##### SOURCE #####
Let's say I have a table like this:
user_id | order | action |
---|---|---|
1 | 1 | start |
1 | 2 | other |
1 | 3 | other |
1 | 4 | end |
1 | 5 | other |
2 | 1 | start |
2 | 2 | other |
2 | 3 | end |
2 | 4 | other |
2 | 5 | start |
2 | 6 | other |
2 | 7 | end |
And I want to create a new column that flags the rows that appear between "start" and "end" events for each user (ordering by "order"):
user_id | order | action | is_between_start_and_end |
---|---|---|---|
1 | 1 | start | NULL |
1 | 2 | other | 1 |
1 | 3 | other | 1 |
1 | 4 | end | NULL |
1 | 5 | other | NULL |
2 | 1 | start | NULL |
2 | 2 | other | 1 |
2 | 3 | end | NULL |
2 | 4 | other | NULL |
2 | 5 | start | NULL |
2 | 6 | other | 1 |
2 | 7 | end | NULL |
How can I achieve this?
CodePudding user response:
This can be solved with windows functions.
with tbl as (
Select 1 as user_id, 1 as order_it,"start" as action
Union all select 1 , 2 ,"other"
Union all select 1 , 3 ,"other"
Union all select 1 , 4 ,"end"
Union all select 1 , 5 ,"other"
Union all select 2 , 1 ,"start"
Union all select 2 , 2 ,"other"
Union all select 2 , 3 ,"end"
Union all select 2 , 4 ,"other"
Union all select 2 , 5 ,"start"
Union all select 2 , 6 ,"other"
Union all select 2 , 7 ,"end"
),
helper as (
Select *,
countif(action="end") over win_before as ends,
countif(action="start") over win_before as starts,
first_value(if(action="end" or action="start",action,null) ignore nulls) over (partition by user_id order by order_it rows between current row and unbounded following) as end_to_come
from tbl
window win_before as (partition by user_id order by order_it rows between unbounded preceding and current row)
order by user_id,order_it
)
##### EXTRACTED MATERIAL #####
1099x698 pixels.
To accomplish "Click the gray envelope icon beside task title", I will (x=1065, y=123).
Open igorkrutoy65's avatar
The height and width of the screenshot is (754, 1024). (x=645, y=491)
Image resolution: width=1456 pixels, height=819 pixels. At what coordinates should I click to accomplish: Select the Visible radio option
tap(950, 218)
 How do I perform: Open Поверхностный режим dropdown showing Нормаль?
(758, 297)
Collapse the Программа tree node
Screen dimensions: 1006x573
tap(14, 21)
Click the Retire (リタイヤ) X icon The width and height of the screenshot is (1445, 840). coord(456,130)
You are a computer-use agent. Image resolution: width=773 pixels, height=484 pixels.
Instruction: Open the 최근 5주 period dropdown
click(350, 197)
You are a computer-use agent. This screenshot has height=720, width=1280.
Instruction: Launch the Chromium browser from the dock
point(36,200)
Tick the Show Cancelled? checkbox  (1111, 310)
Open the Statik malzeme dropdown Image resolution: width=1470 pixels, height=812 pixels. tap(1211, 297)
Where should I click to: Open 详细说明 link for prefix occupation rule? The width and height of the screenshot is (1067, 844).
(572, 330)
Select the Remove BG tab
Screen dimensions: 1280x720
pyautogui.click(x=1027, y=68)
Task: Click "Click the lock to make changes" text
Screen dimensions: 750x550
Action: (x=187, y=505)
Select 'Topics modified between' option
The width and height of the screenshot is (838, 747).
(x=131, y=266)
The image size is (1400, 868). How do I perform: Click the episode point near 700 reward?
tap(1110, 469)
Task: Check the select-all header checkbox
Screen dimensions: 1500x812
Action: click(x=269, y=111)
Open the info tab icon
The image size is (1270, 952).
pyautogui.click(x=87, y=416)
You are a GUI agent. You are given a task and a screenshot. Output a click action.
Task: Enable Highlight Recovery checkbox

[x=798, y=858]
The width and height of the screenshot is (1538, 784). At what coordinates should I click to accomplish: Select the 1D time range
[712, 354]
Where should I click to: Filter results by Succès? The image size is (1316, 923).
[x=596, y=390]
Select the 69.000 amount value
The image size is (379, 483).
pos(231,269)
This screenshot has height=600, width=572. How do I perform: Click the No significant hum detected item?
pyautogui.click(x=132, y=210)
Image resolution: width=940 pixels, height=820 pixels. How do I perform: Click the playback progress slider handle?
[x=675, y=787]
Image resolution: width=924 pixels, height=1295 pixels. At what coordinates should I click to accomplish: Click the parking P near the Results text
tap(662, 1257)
#####
- [EXERCISE INSTRUCTIONS]
1/ In the SQL thread, what kind of functions does the reply say can solve the problem?
2/ According to the rule stated in the SQL thread for the new column, why does the row with user_id 2 and order 4 get NULL instead of 1?

- [WRITTEN RESPONSES]
1/ Window functions.

2/ The column flags only rows that fall between a "start" and an "end" event for the same user, ordered by "order." This row comes after user 2's "end" at order 3 and before the next "start" at order 5, so it lies outside any start-to-end span.